-- Your task --
Reproduce the passage below on the use of male and female elements in alchemy, word for word, before the data that follows it.

By way of summary, the following treatise is quite helpful:
ON USE OF MALE AND FEMALE ELEMENTS
RED MAN AND WHITE WIFE “Decoct the male and female vapour together with the Secret Fire, until such
time as they shall become one dry body, for except they be dry, the divers
and various colours will not appear. For it will ever be black, while the
moisture has the dominion. But if it be once wasted, then it will emit
diverse colours, after many and several days. “And many times it will be changed from colour to colour, till such times as
it comes to the fixed whiteness. All the colours of the world will appear in
it when the black humidity is dried up. But value none of these colours, for
they be not true tincture: yet many times it becomes citrine and reddish,
and many times it is dried, and must become liquid again before the
whiteness will appear.
[Author’s note: All this must have its proper time; one simply cannot hurry
it, for, as warned, it is nature’s work. Yet the expert might learn in
course of experiments how to force things, in the same way as fruit and
vegetables are produced before their natural time. Skill must be used, which
can only be learnt by experience, with regard to not interfering with the
work, and when to interfere, for with so many instructions, one must know
when to leave wetness in the flask, and when to dry the matter. Open and
shut, dissolve and coagulate, is one of the axioms of the adepts in alchemy,
and how can one do this without moving the metals? Working in the dark, that
is without knowing whether the work will be spoiled or progressed by manual
movement, is a constant problem at first trials.]
“Now while all this is going on the spirit is not joined with the body, nor
will it be joined or fixed but in the white colour. Astanus hath said,
between the red and the white, all colours will appear, even to the utmost
imagination. The cause of these colours is from the extension of the
blackness. Therefore as often as any degree or portion of the blackness
descends, so often various colours arise until it comes to whiteness. Then
it will go on in the same manner to redness. “Repeat this rubifying three or four times [for however, there must be an
addition of new matter-the infant must be fed with his mother’s milk or
secret fire] and you will have the most perfect red stone, like blood in
colour, with which you may tinge mercury and all the imperfect metals into
perfect gold.”

-- Material shown --
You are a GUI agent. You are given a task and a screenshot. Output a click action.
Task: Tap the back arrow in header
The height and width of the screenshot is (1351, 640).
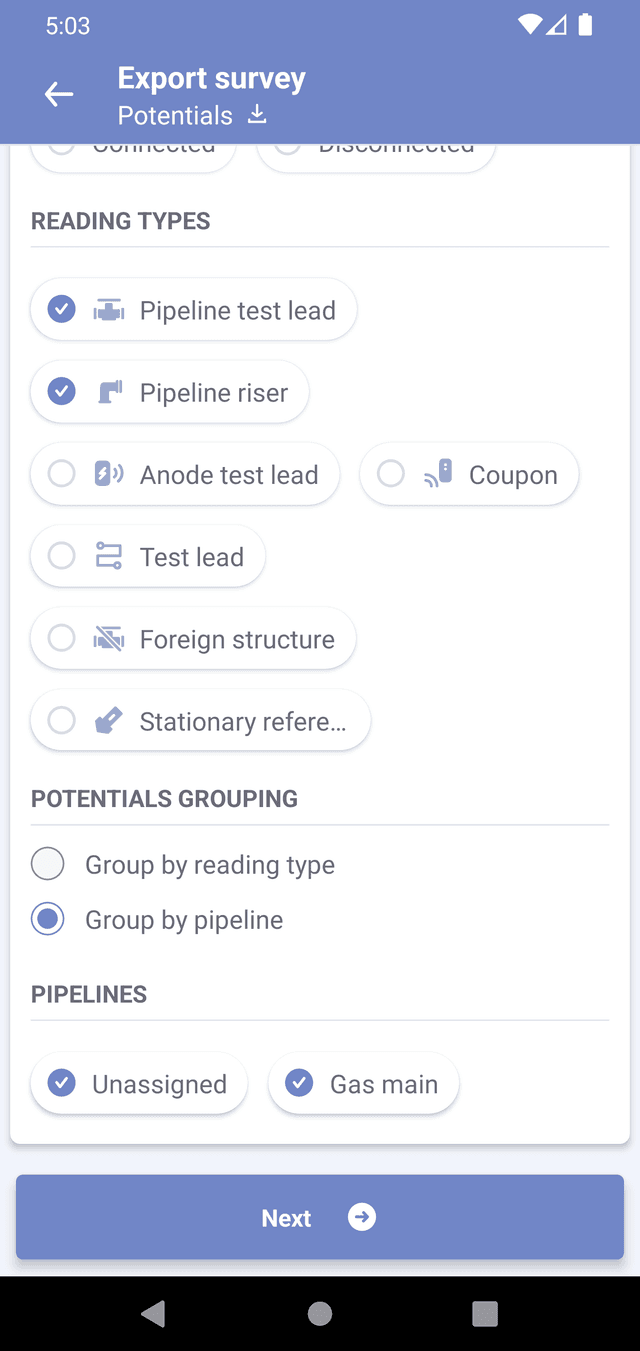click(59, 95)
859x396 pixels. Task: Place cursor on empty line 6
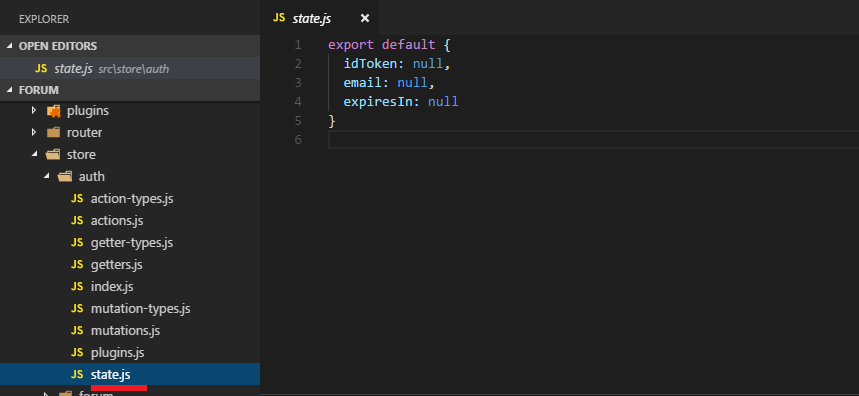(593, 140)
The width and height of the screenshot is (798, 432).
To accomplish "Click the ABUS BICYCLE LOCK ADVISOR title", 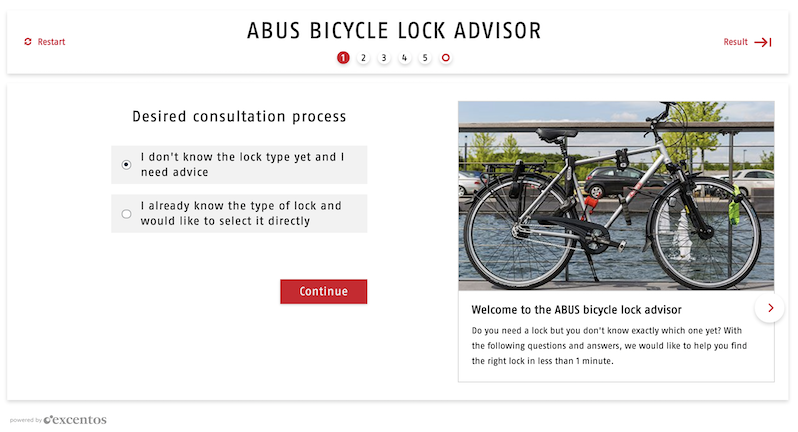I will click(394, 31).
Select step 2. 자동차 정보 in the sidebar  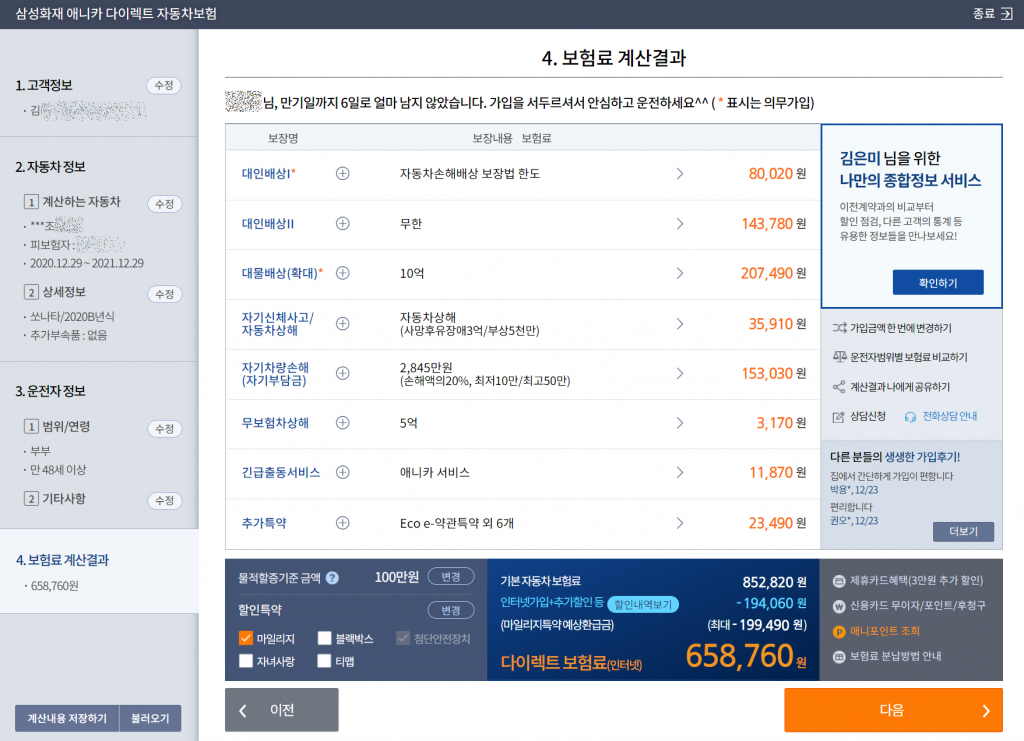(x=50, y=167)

...

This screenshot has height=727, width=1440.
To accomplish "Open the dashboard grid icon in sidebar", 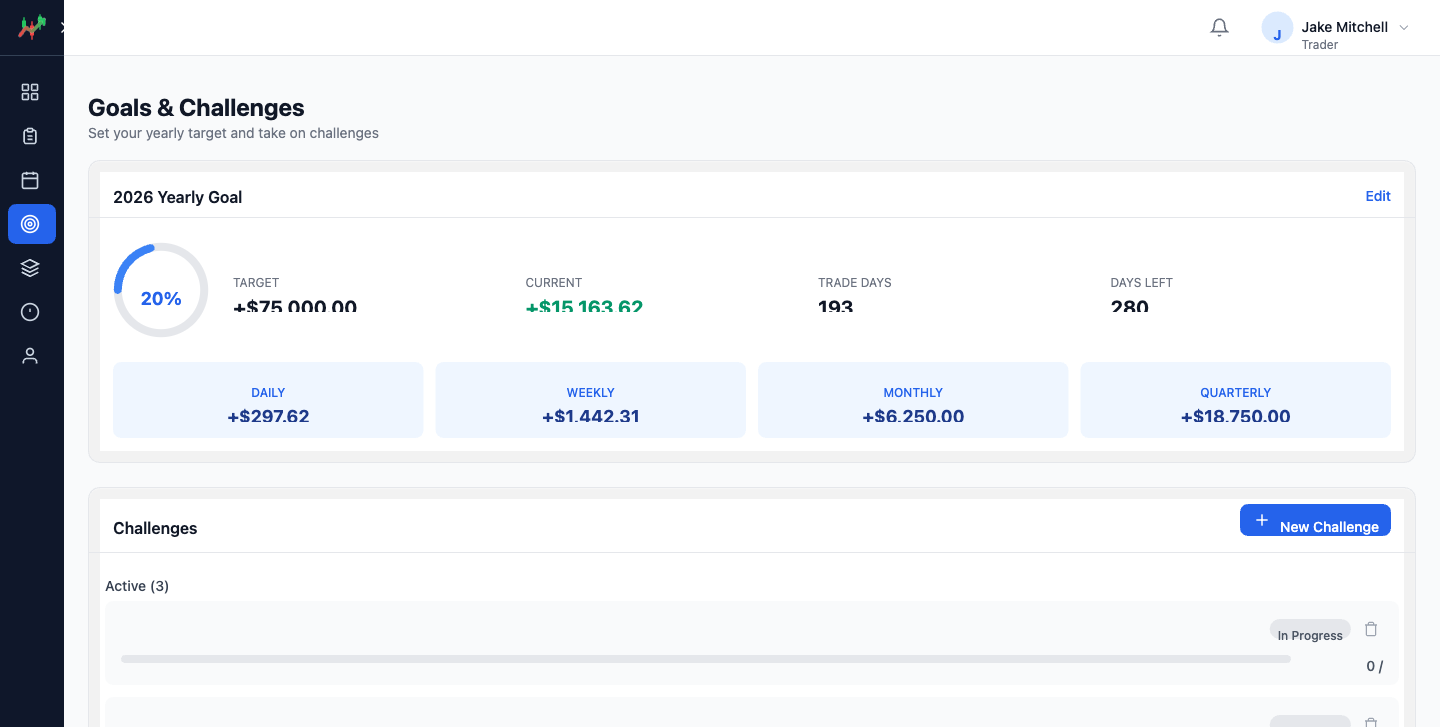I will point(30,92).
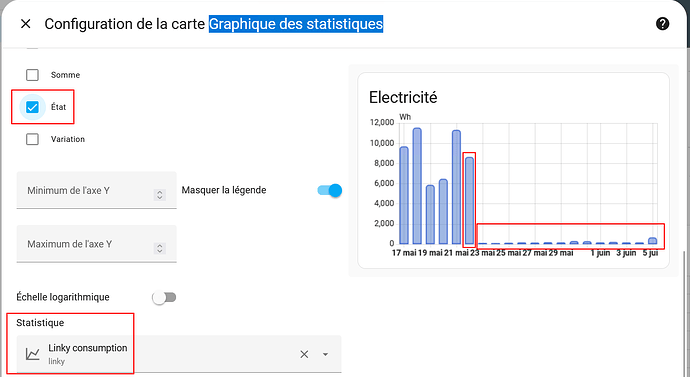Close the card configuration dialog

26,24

==

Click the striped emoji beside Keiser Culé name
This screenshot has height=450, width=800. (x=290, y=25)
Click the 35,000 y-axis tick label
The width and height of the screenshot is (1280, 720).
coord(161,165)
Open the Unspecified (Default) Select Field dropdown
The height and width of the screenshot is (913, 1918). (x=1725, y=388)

-- Solution to this problem --
By way of summary, the following treatise is quite helpful:
ON USE OF MALE AND FEMALE ELEMENTS
RED MAN AND WHITE WIFE “Decoct the male and female vapour together with the Secret Fire, until such
time as they shall become one dry body, for except they be dry, the divers
and various colours will not appear. For it will ever be black, while the
moisture has the dominion. But if it be once wasted, then it will emit
diverse colours, after many and several days. “And many times it will be changed from colour to colour, till such times as
it comes to the fixed whiteness. All the colours of the world will appear in
it when the black humidity is dried up. But value none of these colours, for
they be not true tincture: yet many times it becomes citrine and reddish,
and many times it is dried, and must become liquid again before the
whiteness will appear.
[Author’s note: All this must have its proper time; one simply cannot hurry
it, for, as warned, it is nature’s work. Yet the expert might learn in
course of experiments how to force things, in the same way as fruit and
vegetables are produced before their natural time. Skill must be used, which
can only be learnt by experience, with regard to not interfering with the
work, and when to interfere, for with so many instructions, one must know
when to leave wetness in the flask, and when to dry the matter. Open and
shut, dissolve and coagulate, is one of the axioms of the adepts in alchemy,
and how can one do this without moving the metals? Working in the dark, that
is without knowing whether the work will be spoiled or progressed by manual
movement, is a constant problem at first trials.]
“Now while all this is going on the spirit is not joined with the body, nor
will it be joined or fixed but in the white colour. Astanus hath said,
between the red and the white, all colours will appear, even to the utmost
imagination. The cause of these colours is from the extension of the
blackness. Therefore as often as any degree or portion of the blackness
descends, so often various colours arise until it comes to whiteness. Then
it will go on in the same manner to redness. “Repeat this rubifying three or four times [for however, there must be an
addition of new matter-the infant must be fed with his mother’s milk or
secret fire] and you will have the most perfect red stone, like blood in
colour, with which you may tinge mercury and all the imperfect metals into
perfect gold.”